Soufian: We wanted to encourage conservative Muslims to have a bit more humour. The word 'haram' is sometimes used in a very inflationary way and for so many minor day-to-day things. We wanted to do something about this.
Sami: There are some Muslims who quite simply take things too far. Some of them don't initially realise that what we are doing is pure satire; they accuse us of being unbelievers. So far, however, there haven't been all that many negative messages. We have actually been able to make some conservative Muslims laugh.
Are there any subjects that you just won't touch?
Soufian: Just because you can do everything doesn't mean that you have to. I, for example, would never say anything blasphemous.
Sami: But apart from that, we don't have any no-go areas. I think that in the case of certain topics, Muslims are more inclined to laugh when the satire comes from a Muslim perspective.
Soufian: There are certain topics that are familiar above all to Muslims and that will, consequently, make them laugh. At the same time, non-Muslims gain an insight into a world that is relatively foreign to them. For example, everyone who has ever been in a mosque is familiar with that moment when an embarrassing ring tone suddenly begins in the middle of prayers. This led us to write an article entitled: 'Scandal in mosque: faithful suspect conspiracy as prayers pass off without ringtone.'
Soufian: We have also been known to poke fun at apparently double moral standards. I mean, no one talks about the poor turkeys who are slaughtered at Thanksgiving, do they? Yet the Islamic Feast of Sacrifice often comes in for a lot of criticism. This is why we wrote an article entitled: 'Thanksgiving: Muslims protest mass turkey slaughter.'
What has been your most popular satirical article so far?
Soufian: The one about chocolate manufacturer Lindt bringing out 'domino tiles' (a popular Christmas sweet in Germany – Ed.) for Muslims was read a lot.
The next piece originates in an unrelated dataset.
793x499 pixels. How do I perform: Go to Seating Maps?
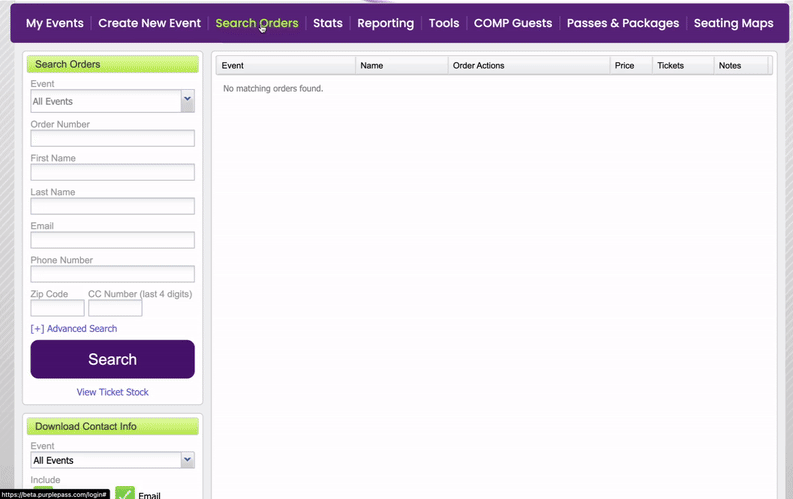point(733,23)
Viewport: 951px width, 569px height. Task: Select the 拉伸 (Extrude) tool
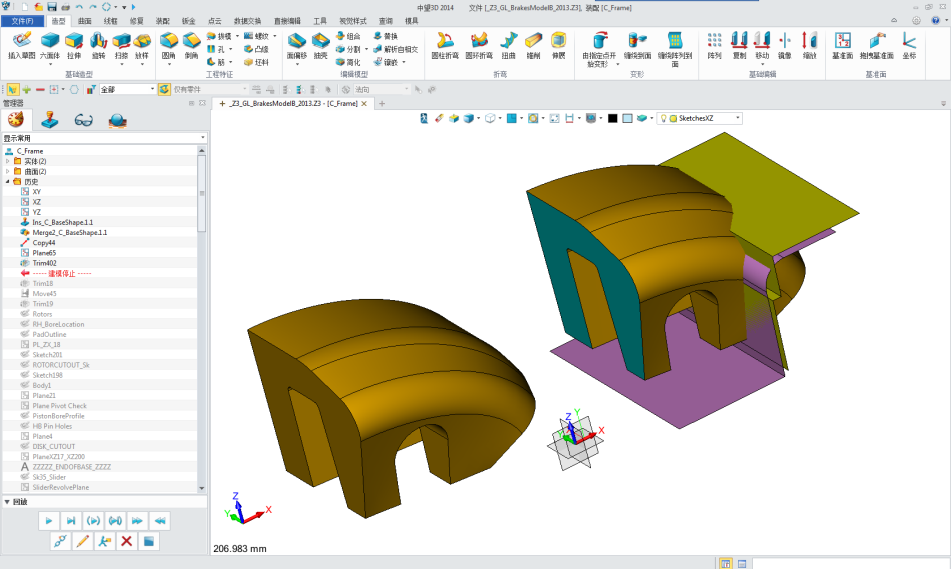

For our photo, we changed the appearance of the 'domino tiles' a little by decorating them with a golden band and calling them Kaaba cubes instead.
Sami: Christmas is, of course, a gift for satirists, but there are other events. We are already looking forward to Ramadan, the Muslim month of fasting.
Any hints as to what you have in store for your readers?
Sami: Every year, Muslims around the world wonder when Ramadan will begin. Because the Islamic calendar is a lunar calendar, Ramadan does not begin on the same day every year. The Saudis in particular often want to go their own way. So we have prepared a few articles on what is usually a heated debate about the moon sighting.
What do you hope to achieve with Noktara?
Soufian: For me, it's important that we as a team have fun and enjoy working on the project. We want to make people laugh and dispel cliches.
Sami: We want to write about things that make all kinds of people laugh. There is a need for much more satire about the subjects refugees, Islam, and terrorism.